(CNN) -- Experts still hope to close a stuck valve that's let oil flow into the Gulf of Mexico for more than a week. But if those efforts fail, the next-best plans will take weeks more to stop the flow, officials say.
The undersea oil well, following a drilling rig's April 20 explosion 50 miles off Louisiana's coast, is spewing up to 210,000 gallons of light sweet crude a day into the Gulf, officials say.
Eleven workers from the rig are missing and presumed dead.
Part of the Gulf Coast was bracing for oily water to reach shore early Friday.
BP, the well's majority owner, has been trying to stop the flow by using remote-controlled submarines to activate a valve atop the well. But the valve, known as a blowout preventer, is not working.
A stopgap plan -- putting a chamber over the well area and sending the oil to a ship -- is unproven at that depth and could take four weeks before it's ready. And the ultimate plan -- drilling a different well to access the first and close it with concrete -- could take three months. Meanwhile, efforts to contain the spill and stop the leak are costing the well's owners about $6 million per day, BP says.
"Our focus first and foremost is how to bring this event to an end by stopping the flow of oil as quickly as we can," Doug Suttles, chief operating officer of BP's global exploration and production business, said at a news conference Thursday.
As the well's owner, BP is obligated to see to the cleanup and leak stoppage. Here's what BP says it is trying to do to stop the leak, and why each approach is taking time.
Activating the blowout preventer
When Transocean's rig sank, a steel riser that connected the rig to the well collapsed to the ocean floor, and eventually remote-operated submarines would find three leaks coming from the riser or a related drill pipe.
The blowout preventer -- a 48-foot-tall, 450-ton apparatus that sits atop the well 5,000 feet underwater -- will stop the flow if crews can get it to work. The device -- owned by the rig's owner, Transocean -- should have activated on the day of the blast, Tony Hayward, CEO of BP Group, told CNN's Brian Todd in an interview Wednesday.
Suttles said Thursday that workers aboard Transocean's rig, before it sank, tried to manually activate the blowout preventer.
"We actually don't know why the blowout preventer has failed to stop the flow," Suttles said. "Ultimately we'll recover [it] ... and we'll find out, but that could be quite some time."
For days, BP contractors have used remote-controlled submarines with robotic arms to try to reach access portals and activate the valve.
"We've tried many different ways. Some things have showed promise, some haven't," BP spokesman Daren Beaudo said in a phone interview. "We're going to keep doing it until we're successful or we've exhausted our options [with the submarines].
"We don't know why the remote-operated shutdown systems haven't worked," Beaudo said.

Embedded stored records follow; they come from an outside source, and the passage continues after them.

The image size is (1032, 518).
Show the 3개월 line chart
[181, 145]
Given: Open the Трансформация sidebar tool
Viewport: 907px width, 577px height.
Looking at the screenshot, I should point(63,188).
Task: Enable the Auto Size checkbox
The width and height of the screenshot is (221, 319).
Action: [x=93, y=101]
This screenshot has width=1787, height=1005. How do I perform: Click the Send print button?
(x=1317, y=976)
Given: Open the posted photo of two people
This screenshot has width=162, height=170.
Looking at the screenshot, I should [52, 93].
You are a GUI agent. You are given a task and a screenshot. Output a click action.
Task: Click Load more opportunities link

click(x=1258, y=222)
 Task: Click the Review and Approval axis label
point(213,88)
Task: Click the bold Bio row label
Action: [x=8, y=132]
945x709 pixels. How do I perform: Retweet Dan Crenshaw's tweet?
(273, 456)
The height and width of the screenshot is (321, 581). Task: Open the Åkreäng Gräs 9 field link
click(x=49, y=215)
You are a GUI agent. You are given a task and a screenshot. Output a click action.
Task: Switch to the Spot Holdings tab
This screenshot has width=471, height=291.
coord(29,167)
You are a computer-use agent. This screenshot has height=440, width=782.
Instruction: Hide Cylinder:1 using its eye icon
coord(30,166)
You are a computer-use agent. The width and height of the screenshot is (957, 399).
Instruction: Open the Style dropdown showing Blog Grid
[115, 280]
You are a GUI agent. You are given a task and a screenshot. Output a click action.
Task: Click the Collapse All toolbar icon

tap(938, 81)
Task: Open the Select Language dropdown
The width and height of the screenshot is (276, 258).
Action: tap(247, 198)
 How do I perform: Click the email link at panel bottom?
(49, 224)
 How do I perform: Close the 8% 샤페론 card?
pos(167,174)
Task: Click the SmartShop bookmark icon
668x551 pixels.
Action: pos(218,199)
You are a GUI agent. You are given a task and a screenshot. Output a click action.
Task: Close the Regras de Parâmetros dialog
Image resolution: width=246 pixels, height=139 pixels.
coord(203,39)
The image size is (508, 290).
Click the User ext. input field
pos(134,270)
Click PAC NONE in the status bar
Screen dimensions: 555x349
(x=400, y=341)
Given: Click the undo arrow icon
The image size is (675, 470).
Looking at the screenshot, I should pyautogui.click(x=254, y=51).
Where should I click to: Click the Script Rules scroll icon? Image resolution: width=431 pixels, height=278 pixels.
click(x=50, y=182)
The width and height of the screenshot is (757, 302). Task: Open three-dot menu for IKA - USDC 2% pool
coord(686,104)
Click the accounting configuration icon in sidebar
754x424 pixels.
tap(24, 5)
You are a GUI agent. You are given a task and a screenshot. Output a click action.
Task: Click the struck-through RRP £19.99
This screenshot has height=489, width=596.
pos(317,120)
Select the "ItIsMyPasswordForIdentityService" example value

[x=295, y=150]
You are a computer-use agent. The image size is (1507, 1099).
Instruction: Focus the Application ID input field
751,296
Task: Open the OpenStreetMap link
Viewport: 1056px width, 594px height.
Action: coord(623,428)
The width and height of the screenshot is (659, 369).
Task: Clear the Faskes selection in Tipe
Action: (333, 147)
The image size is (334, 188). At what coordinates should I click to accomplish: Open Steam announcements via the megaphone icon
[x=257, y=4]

Stopgap: Capturing the oil from the well
Patching the leaks themselves isn't possible, Suttles said. But, anticipating the submarines might never get the blowout preventer to work, BP has been working on a plan to collect the oil directly from the leaks so that it doesn't go into the ocean.
The plan calls for designing and manufacturing three containment chambers that will cover the leak. Pipes attached to those chambers would send the oil to a ship above.
The method isn't new -- it has been done in more shallow waters. But not at this depth, BP believes.
"We're not sure it's going to work, but it's certainly something worth attempting" Beaudo said. "What we've done is challenged our engineers to design something that could withstand pressures at 5,000 feet and go through a mile of water to a vessel."
One chamber has been made, and two others are coming. But completing this system for this depth takes time -- it should be ready within four weeks, BP said Thursday in a news release.
Even if the chamber system works, BP still would need a way to stop the oil. And that's where the relief well would come in.
Drilling the relief well
To permanently seal the well -- regardless of whether the blowout preventer works -- BP is preparing to drill a second well at an angle to intercept the first one. Once contact is made, drilling fluid and concrete will be put into the first well, Beaudo said.
BP has received a permit for this second well, and drilling from a contractor's rig could begin Friday. However, it won't be finished anytime soon.
"It takes roughly a couple months to 90 days to drill like this," Beaudo said. "We would go down 5,000 feet of water, then drill directionally through about 13,000 feet of subsurface." Weather conditions also could prolong the process, he said.
Which means that if the blowout preventer and chamber methods don't work, it could be many weeks before the oil stops leaking into the Gulf.
BP said it wasn't necessarily married to just these three options. It said it has reached out to other experts -- including those from rival oil companies -- to see whether they have other ideas to stop the leaks. All ideas will be considered, Suttles said.
"I don't know if we'll be able to stop it today or whether it will ultimately take a relief well. What I don't want to occur is this oil continuing to reach the surface of the sea," Suttles said.